The paper under review is concerned with conformal geometry, in particular the program of Fefferman-Graham which proposes to recover the conformal invariants of a given conformal manifold by the semi-Riemannian invariants of an ambient semi-Riemannian manifold. Recall that explicit constructions of ambient manifolds as such have been given for manifolds endowed with Einstein metrics.
This work provides three large classes of examples of ambient manifolds, which do not come from Einstein metrics. They are based on earlier work by the authors, where they set up conditions ensuring the linearity and inhomogeneity of the Fefferman-Graham system of PDEs involved. A common feature of all the constructions is that the Shouten tensor arising at the singularities is 2-step nilpotent. The holonomy of these examples is studied thoroughly as well.

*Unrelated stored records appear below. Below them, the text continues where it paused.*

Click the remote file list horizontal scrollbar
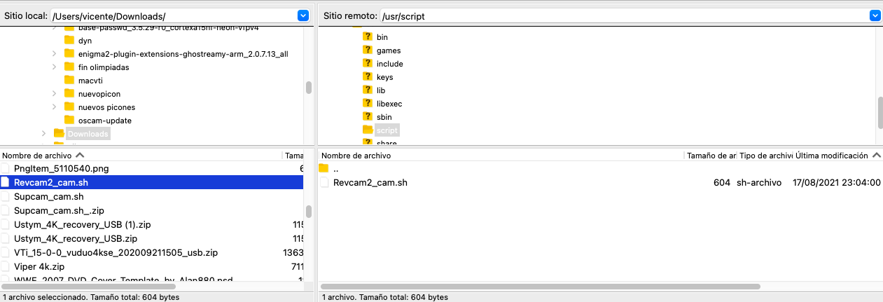This screenshot has width=883, height=302. coord(539,287)
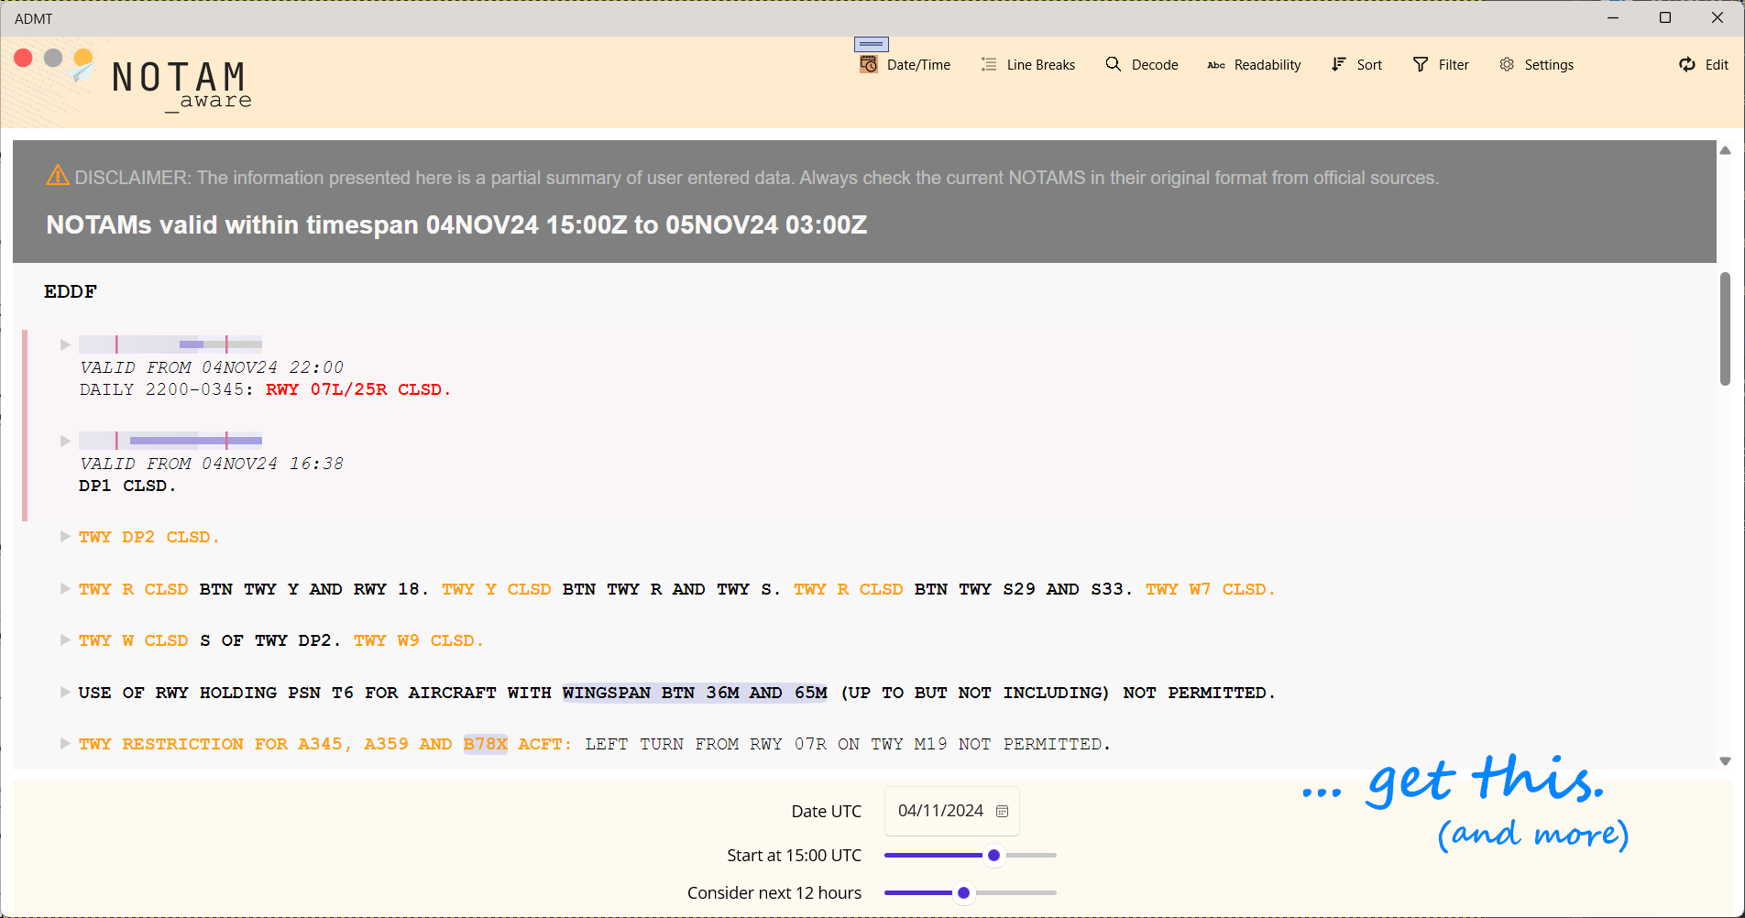Open the calendar picker in date field
Viewport: 1745px width, 918px height.
pyautogui.click(x=1002, y=812)
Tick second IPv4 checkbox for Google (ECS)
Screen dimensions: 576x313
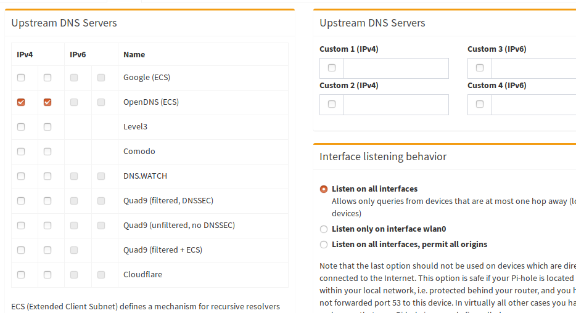coord(47,78)
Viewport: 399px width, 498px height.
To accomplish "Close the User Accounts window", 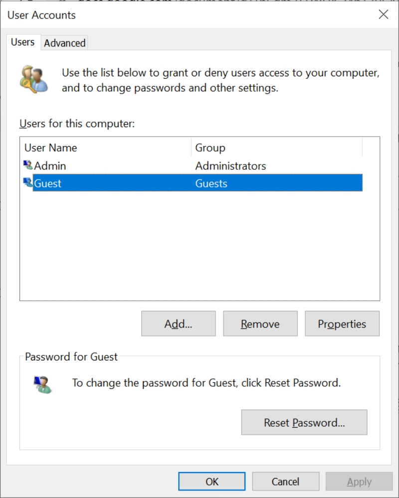I will point(383,14).
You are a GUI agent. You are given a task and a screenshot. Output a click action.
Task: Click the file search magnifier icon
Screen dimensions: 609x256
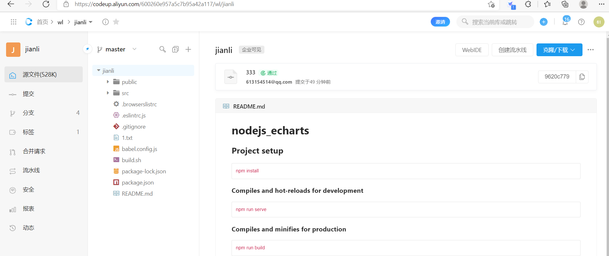point(163,49)
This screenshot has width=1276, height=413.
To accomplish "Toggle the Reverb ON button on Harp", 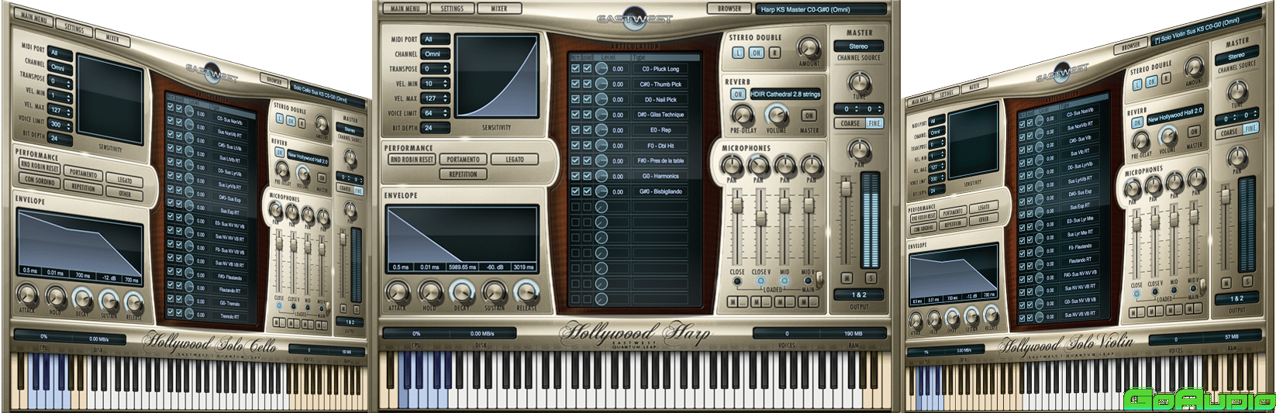I will click(737, 95).
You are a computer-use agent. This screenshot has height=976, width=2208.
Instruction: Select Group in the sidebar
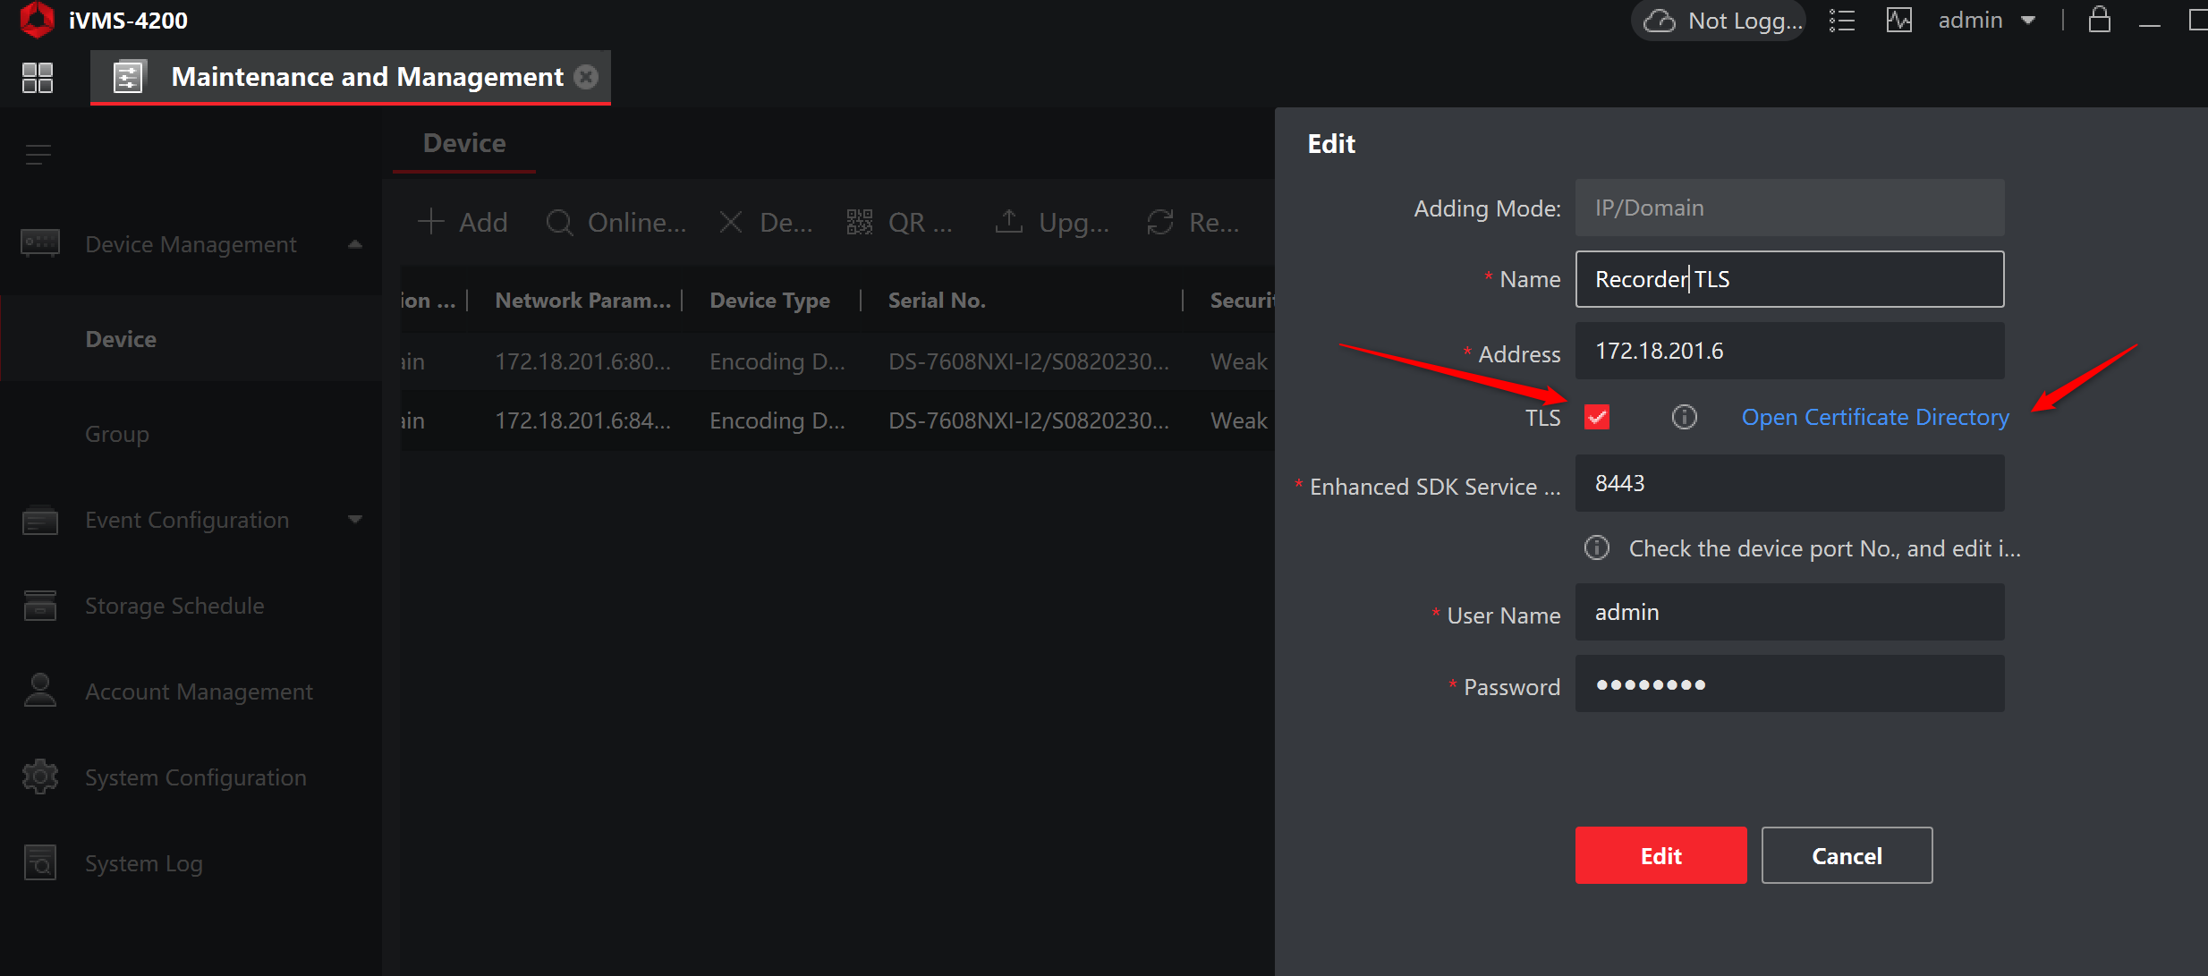pyautogui.click(x=117, y=434)
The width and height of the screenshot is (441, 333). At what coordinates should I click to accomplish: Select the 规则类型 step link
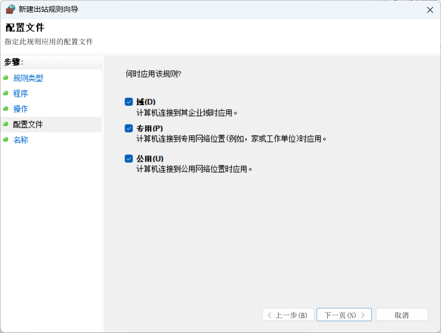(29, 78)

From the abstract: Our examples include conformal pp-waves and, more importantly, conformal structures that are defined by generic co-rank 3 distributions in dimensions 5 and 6. Our examples illustrate various aspects of the ambient metric construction. The holonomy algebras of our ambient metrics are studied in detail. In particular, we exhibit a large class of metrics with holonomy equal to the exceptional non-compact Lie group \(G_2\) as well as ambient metrics with holonomy contained in \(\mathrm{Spin}(4, 3)\).